“The greatest danger of our situation is, not that which comes from without, but that which comes from within. The most imminent danger would be the slightest doubt on the intentions of government, the least retrograde step in the presence of events. That disquietude, we are bound to admit, already exists in the minds of many—distrust is the precursor of revolutions.
“The government has had under its eyes the conduct of the people. Let it imitate it. Energy, constant energy, is the only way to do good. The people have proved it. It is by energy alone that the prolongation of struggles is prevented—the effusion of blood arrested—dangerous reactions averted.
“Forward, and Force to power! Such is the double cry of the Republic.
“The Chamber of Deputies and of Peers must not only be interdicted from meeting; like royalty, they must be abolished.

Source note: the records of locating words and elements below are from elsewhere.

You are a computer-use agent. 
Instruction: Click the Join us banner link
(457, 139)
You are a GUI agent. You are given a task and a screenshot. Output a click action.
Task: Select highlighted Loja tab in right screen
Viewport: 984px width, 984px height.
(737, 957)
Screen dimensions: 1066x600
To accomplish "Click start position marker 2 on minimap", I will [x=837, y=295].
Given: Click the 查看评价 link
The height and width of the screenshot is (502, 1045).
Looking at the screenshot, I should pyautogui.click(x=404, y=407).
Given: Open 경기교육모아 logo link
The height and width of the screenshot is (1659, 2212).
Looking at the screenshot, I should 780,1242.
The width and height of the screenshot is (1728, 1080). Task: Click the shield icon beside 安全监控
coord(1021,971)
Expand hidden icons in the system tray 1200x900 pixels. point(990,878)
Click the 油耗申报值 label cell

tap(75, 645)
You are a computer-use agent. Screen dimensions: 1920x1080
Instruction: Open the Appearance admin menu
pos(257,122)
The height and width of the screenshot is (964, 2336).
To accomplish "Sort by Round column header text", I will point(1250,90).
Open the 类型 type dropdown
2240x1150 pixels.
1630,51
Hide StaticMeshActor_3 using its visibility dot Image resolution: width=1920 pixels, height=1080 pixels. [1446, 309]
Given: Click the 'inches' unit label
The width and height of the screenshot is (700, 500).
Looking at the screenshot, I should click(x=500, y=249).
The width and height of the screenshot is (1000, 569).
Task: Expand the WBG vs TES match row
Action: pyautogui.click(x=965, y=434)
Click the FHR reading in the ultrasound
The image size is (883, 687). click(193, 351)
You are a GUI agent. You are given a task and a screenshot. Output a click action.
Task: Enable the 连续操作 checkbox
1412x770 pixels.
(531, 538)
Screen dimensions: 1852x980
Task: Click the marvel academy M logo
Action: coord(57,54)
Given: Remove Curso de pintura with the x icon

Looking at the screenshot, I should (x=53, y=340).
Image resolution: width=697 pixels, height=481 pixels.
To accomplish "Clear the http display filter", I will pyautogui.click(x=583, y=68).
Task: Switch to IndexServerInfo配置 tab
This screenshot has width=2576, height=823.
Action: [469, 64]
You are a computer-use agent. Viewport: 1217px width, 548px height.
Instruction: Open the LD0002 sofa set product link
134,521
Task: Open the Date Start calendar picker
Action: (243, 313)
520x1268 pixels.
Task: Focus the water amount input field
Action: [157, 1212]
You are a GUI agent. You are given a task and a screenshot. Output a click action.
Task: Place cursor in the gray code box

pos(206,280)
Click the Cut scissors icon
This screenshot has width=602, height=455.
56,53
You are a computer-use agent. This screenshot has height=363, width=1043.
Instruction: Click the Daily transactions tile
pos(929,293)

“M. Cremieux, the minister of justice, has forgotten his principles. He is not prepared for the part he has to perform. He blindly yields to old attachments and prejudices. At the moment when the most absolute liberty of the press, the most rapid and ceaseless emission of ideas, is the sole condition of the public safety—at the moment when we are in the midst of a chaos from whence we cannot escape if light does not guide our steps—at that moment M. Cremieux proposes to extinguish it—he proposes this, a retrograde step, to the minister of finance—the reestablishment of the stamps on journals.
“A revolution of yesterday cannot be thus braved.
“These gentlemen wish a republic surrounded by republican institutions.
“The people have not yet laid down their arms.”[[7]]
The government, after having made a show of resistance, yielded to their masters. The duties on journals were abolished, and absolute freedom given to the pouring of the rankest political poisons into the mind of France.
It is easy to see, with a government resting on such a basis, where the first practical difficulty will be found. Embarrassment of finance is the rock on which it will inevitably split: the more certain that it has been preceded by a huge deficit created by the former government; the more galling that it will be accompanied by the flight or hoarding of capital from the measures of the present one. Capitalists are universally alarmed over the whole country. A monetary crisis, as is the case with all successful revolutions, and that too of the severest kind, has ensued. M. Gouin’s bank, the same which formerly bore the name of Lafitte, has failed under liabilities to the extent of three millions. Nearly all the other banking establishments of Paris have already followed the example. The payment of all bills was, by government, postponed for three weeks, from February 28: a farther extension of the time of payment for a month after March 20, has been petitioned for by eight hundred of the first bankers and merchants in Paris. This amounts to a declaration of a general public and private insolvency. Overwhelmed by the difficulties of his situation, the first minister of finance has resigned; the second, M. Garnier Pages, has published a financial account, which exhibits so deplorable a state of the finances, that it may almost be said to amount to an admission of national bankruptcy. Despite all the efforts made to uphold them, the French three per cents, on this publication, fell to forty-seven. The terrors of the holders of stock are extreme.